Recovery Of Zinc from Scrap Steel Using Zinc-Bromine Battery Technology.

Abstract

Secondary production of steel is known to significantly decrease the CO2 emissions of steelmaking, but only 40 % of steel is produced through recycling, which is made difficult by contamination of scrap resources with nonferrous metals and nonmetal debris. These contaminants include zinc, towards which blast furnace and electric arc systems have a low tolerance (<0.02 wt %). In this work, clean and efficient recovery of zinc from the surface of steel substrates was investigated using a custom-made low-cost membrane-free non-flow zinc-bromine battery (ZBB) that enabled rapid and straightforward integration and removal of steel substrates.

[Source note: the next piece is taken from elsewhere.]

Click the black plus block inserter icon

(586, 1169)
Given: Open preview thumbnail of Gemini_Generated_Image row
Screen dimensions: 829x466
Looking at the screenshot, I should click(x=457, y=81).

The electrical performance of the cell was characterized by charge-discharge profiles, and zinc removal and recovery onto electrodes was characterized by using scanning electron microscopy (SEM) and energy-dispersive spectroscopy (EDS). Upon discharging, the cell efficiently removed >99.9 wt % zinc from steel surfaces. On recharging the cell, zinc was re-electroplated onto a carbon foam electrode in an easily recoverable form and with high purity. The process was repeated over 30 cycles to demonstrate robustness. The work shows the importance of the cutoff voltage upon discharging: if less than 0.5 V, the cell co-extracted iron into the electrolyte solution, affecting cell durability and zinc purity. A two-stage process for recovering zinc from scrap steel is proposed, illustrating how ZBB technology could enable efficient and clean recovery of zinc from complex scrap steel resources in the steel industry.